Sunday, August 14, 2011

Mashed Potatoes and Twigs

There is a phrase that I find so hysterically funny that merely uttering it in my presence will cause me to go into convulsions of helpless laughter; the breath leaves my lungs, my face spasms, something seismic rolls through me and I can't stop. It can go on and on — waves of laughter — for upward of fifteen minutes. Look at me funny at any point during an episode and it can start all over.
For years, this was my private talisman against depression, for which I have been treated on and off all my adult life.

I have heard of classes where participants gather round and force themselves to laugh in order to harvest the benefits attributed to laughter. While the image itself is pretty funny, the concept doesn't work for me. I need a prop. Mine is "mashed potatoes and twigs". Yes, there’s a story behind it. No, it’s not important nor would knowing it make it work for you. It’s mine. You’ll have to get your own.

Ours is a competitive family. Any pretext will do, with any commodity as the spur - the computer, the TV, the couch, attention, praise, whatever - but the ultimate competition is to defeat mom at something. My kids have tried unsuccessfully for years to beat me at “Poor Pussy”* This is a game in which each participant in turn tries to make “It” laugh or at least crack a smile by...meowing. Creatively. You get three meows after each of which, “It” — in order to demonstrate her unbroken composure — must solemnly pat the "kitty" on the head and say with a straight face, “poor pussy”. So exceptionally stoic am I, that my mouth has never once so much as twitched and it drives the kids absolutely spare. Also in vain, they have tried to find my ticklish spots. The truth is, I'm ticklish all over but I take a peculiar, petty pride in thwarting them so through sheer competitive will, I remain blasé.

You could say I was asking for it. It was inevitable that my Achilles heel would one day be exposed. When it happened, the kids looked on in delighted awe as Ima went completely to pieces, and they filed away this precious piece of knowledge.

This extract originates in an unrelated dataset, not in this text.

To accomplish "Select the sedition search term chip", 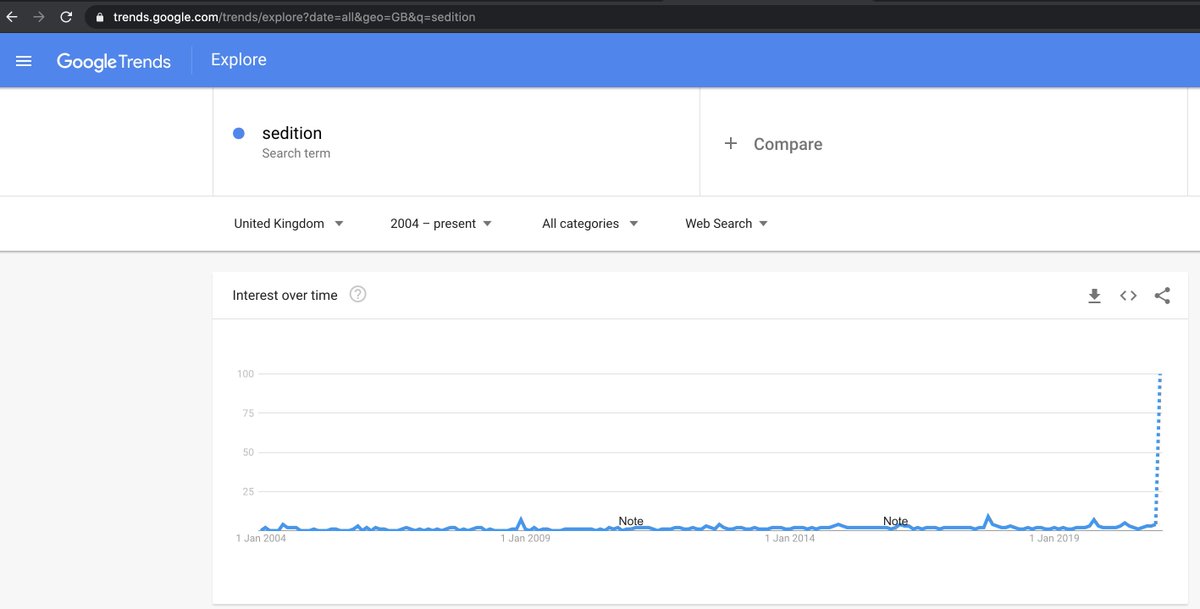I will [291, 132].
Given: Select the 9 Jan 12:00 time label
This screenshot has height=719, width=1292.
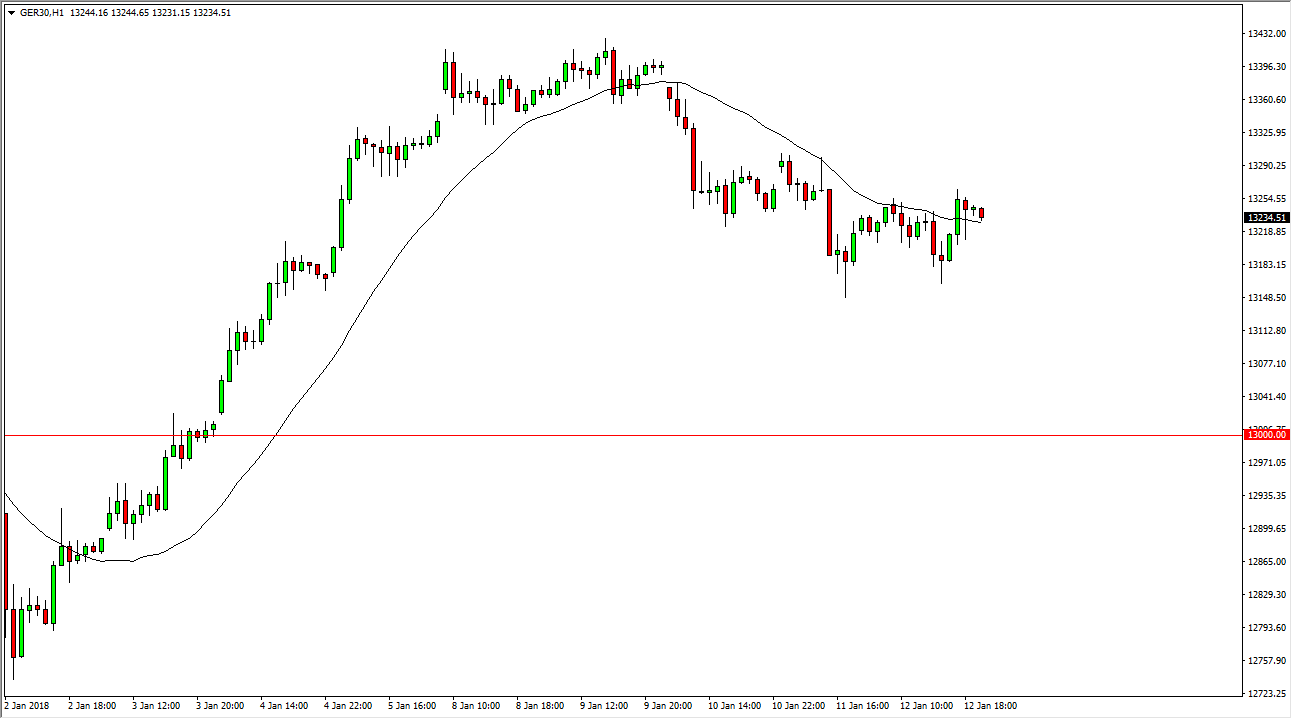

The relationship between parents and kids is an inherently unequal one. Parents are bigger, of course, but we also hold the ultimate authority over bedtime, allowance, chores, play dates, media habits, transportation... pretty much everything. Kids wield a kind of soft power, chiefly in the form of tantrums and selective hearing, but it does little to alleviate their general sense of powerlessness. Let a kid get his hands on a weapon of this magnitude though, and it's a game-changer. Over the next few months, the kids deployed it without mercy, again and again. I had kids sneaking up behind me, popping out of doorways, looming over me in the mornings, creeping over my shoulder in the car, shouting that magic phrase. Such power!

Toward the end (you saw this coming, right?), the tremors grew milder, the laughs less loud until one day... nothing. Thud. The pool had been fished out. If I was despondent, my kids were horrified. They reacted as though they had been responsible for the death of a small helpless animal. I reassured them that these things have a shelf life, they don't live forever (and refrained from pointing out that they may have hastened its death). For a time, they'd take the occasional little stab at resuscitating it, as though the problem may simply have been one of delivery. But no luck. We sort of buried it in the backyard and moved on.

This was all at least a couple of years ago and while I'll never be characterized as an optimist, I'm at least hopeful about life; as I wrote this and got to remembering my little phrase and the day it came into my life, I got tears in my eyes. From laughing.

*props to Mary Voors for introducing me to this game nearly 30 years ago.